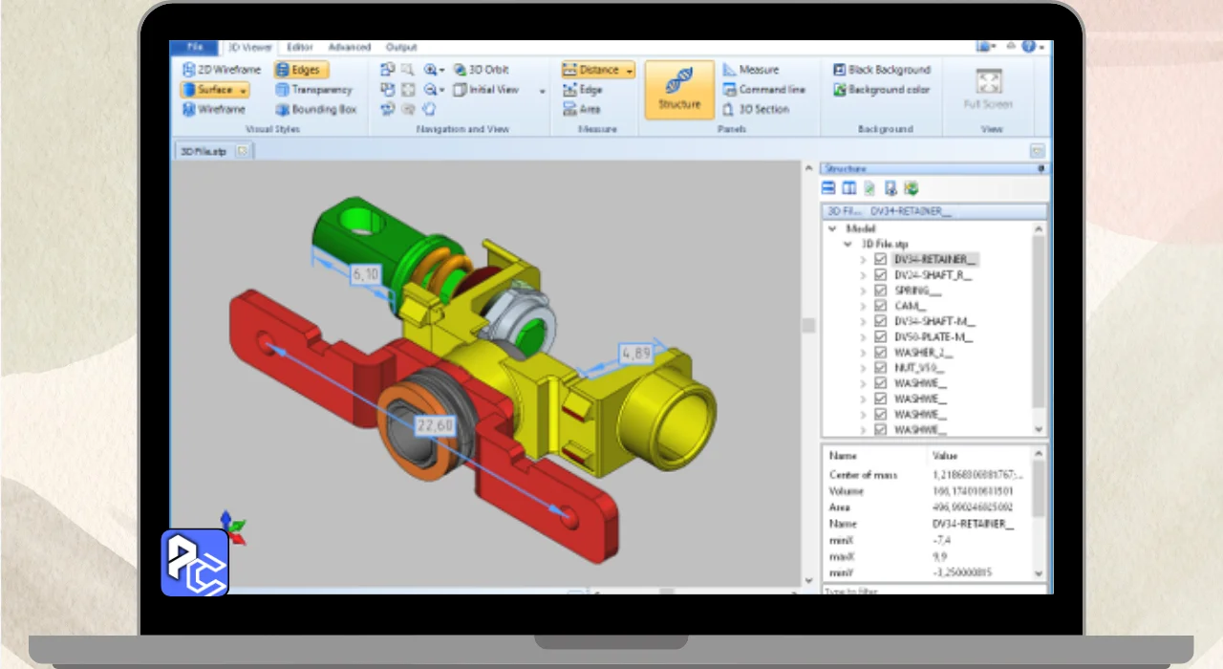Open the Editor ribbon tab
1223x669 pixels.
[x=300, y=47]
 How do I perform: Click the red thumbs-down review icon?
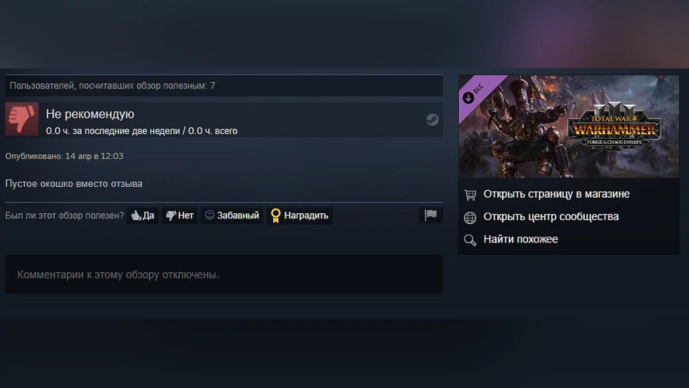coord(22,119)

##############################

Reproduce every line of the records above word for word, but leave out the pictures.

● ANSWER BELOW:
Open the Editor ribbon tab
1223x669 pixels.
[x=300, y=47]
 How do I perform: Click the red thumbs-down review icon?
coord(22,119)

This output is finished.